Google’s YouTube is set to have video fingerprinting software tested and enabled sometime in the fall according to statements made in court on Friday. The statements were made during the initial hearing of the Viacom trial against YouTube owner Google. Viacom sued Google in March over copyright infringement seeking $1 billion in damages. According to Associated Press wire reports, Google said they were working “very intensely” on a video recognition technology, which is said to add another layer of protection for copyright holders such as Viacom.


Viacom, known as the father to such shows as South Park, The Daily Show, The Colbert Report, and Reno 911, each from Comedy Central, as well as MTV, MTV2, Nickelodeon, CMTV, and several other stations and programming, ordered the removal of any video on YouTube that contained footage, images, and likenesses of any of their shows. It was a popular pastime in several offices to surf to YouTube and watch the Daily Show each day after it aired the night before. Clips were often posted almost instantly. Then earlier this year Viacom issued a removal order under the DMCA that caused the removal of several hundred thousand videos from the popular website. The backlash was that the removal order caused is still being seen today.
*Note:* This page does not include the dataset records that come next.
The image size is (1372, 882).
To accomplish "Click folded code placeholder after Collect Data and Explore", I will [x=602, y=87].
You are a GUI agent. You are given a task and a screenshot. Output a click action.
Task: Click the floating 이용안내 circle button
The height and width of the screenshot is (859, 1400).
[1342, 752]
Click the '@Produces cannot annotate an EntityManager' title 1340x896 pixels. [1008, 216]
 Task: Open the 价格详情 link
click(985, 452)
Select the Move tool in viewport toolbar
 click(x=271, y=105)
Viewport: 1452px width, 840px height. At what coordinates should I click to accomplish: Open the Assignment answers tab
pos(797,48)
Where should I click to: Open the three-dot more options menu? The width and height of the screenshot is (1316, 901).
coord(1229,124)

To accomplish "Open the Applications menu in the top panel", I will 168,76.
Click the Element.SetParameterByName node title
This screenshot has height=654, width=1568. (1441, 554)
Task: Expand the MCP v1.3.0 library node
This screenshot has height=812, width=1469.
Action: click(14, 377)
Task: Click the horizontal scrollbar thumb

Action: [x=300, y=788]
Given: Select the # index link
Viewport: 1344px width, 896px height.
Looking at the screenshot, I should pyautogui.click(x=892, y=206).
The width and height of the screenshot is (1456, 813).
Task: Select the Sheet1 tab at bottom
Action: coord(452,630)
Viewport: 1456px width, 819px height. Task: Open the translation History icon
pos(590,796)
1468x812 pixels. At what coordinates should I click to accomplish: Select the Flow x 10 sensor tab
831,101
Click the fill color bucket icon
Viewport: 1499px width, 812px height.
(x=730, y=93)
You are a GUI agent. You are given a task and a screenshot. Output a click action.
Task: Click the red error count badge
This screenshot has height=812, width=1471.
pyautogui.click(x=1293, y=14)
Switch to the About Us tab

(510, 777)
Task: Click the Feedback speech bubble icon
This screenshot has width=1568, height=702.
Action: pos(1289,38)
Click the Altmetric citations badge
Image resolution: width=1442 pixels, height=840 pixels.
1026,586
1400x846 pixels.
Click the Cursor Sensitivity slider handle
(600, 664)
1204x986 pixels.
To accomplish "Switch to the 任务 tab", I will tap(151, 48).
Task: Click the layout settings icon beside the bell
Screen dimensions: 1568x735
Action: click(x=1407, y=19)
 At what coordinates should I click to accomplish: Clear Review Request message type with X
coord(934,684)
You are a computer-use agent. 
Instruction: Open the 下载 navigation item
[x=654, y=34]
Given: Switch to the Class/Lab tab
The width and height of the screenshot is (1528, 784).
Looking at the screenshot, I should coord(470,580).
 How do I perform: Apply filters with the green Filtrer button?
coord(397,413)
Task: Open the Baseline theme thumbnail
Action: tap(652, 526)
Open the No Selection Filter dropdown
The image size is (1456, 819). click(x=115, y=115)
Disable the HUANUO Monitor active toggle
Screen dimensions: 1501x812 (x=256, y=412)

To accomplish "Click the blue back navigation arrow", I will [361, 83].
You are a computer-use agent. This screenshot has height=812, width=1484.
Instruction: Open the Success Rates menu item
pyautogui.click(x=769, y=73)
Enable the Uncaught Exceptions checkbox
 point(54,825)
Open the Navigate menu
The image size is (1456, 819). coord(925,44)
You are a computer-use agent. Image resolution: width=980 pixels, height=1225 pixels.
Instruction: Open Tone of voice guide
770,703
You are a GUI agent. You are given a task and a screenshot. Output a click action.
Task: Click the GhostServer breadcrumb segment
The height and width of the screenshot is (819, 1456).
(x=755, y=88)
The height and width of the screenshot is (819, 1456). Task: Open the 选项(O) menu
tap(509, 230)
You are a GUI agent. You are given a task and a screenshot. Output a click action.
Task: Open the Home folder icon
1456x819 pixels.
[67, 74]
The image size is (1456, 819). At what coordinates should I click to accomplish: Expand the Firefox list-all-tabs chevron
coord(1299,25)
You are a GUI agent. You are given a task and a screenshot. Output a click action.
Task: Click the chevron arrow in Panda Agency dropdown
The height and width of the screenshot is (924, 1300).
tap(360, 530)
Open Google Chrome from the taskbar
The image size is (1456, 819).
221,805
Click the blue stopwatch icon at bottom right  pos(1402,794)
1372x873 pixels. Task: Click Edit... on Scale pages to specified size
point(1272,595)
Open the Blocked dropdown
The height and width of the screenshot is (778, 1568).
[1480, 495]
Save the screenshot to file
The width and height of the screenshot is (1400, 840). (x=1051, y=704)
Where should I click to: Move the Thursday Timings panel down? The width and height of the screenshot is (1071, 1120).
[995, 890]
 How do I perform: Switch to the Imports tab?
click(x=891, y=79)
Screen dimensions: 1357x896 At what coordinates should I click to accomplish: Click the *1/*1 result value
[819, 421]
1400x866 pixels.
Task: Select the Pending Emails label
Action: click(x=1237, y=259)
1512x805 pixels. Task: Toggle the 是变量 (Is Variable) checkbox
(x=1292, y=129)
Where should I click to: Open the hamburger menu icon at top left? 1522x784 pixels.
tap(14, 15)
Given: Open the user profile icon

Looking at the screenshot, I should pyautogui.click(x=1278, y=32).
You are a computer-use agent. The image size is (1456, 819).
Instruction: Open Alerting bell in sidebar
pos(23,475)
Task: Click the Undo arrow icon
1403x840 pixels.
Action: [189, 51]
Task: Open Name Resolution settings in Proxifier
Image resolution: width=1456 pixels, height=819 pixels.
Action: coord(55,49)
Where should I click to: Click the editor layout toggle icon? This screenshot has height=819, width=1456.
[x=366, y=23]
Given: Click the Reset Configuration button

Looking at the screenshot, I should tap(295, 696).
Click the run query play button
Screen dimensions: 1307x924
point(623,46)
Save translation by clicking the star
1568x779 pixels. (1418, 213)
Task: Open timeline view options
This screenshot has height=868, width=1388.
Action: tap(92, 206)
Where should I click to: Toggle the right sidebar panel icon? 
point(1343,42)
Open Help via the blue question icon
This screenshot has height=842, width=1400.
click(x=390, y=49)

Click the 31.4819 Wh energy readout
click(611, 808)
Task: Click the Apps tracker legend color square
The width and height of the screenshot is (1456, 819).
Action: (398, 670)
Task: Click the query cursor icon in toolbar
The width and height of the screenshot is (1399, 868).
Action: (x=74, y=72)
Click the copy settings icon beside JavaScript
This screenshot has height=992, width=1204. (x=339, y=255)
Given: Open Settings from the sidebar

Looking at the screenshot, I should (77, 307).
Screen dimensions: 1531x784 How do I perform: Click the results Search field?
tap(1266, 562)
Viacom, and by proxy YouTube, faced a storm of negative press when some of the removed clips had nothing to do with copyrighted material. Likewise, those that could have been flagged as infringing on copyright, according to The Electronic Frontier Foundation (EFF), used the content under fair use and were not subject to removal. All the while, Viacom sued Google for $1 billion because they fail to prevent the uploading of the copy written works to their website. Google maintains that they are doing nothing wrong, and are complying with the DMCA by removing the offending material as soon as they are asked.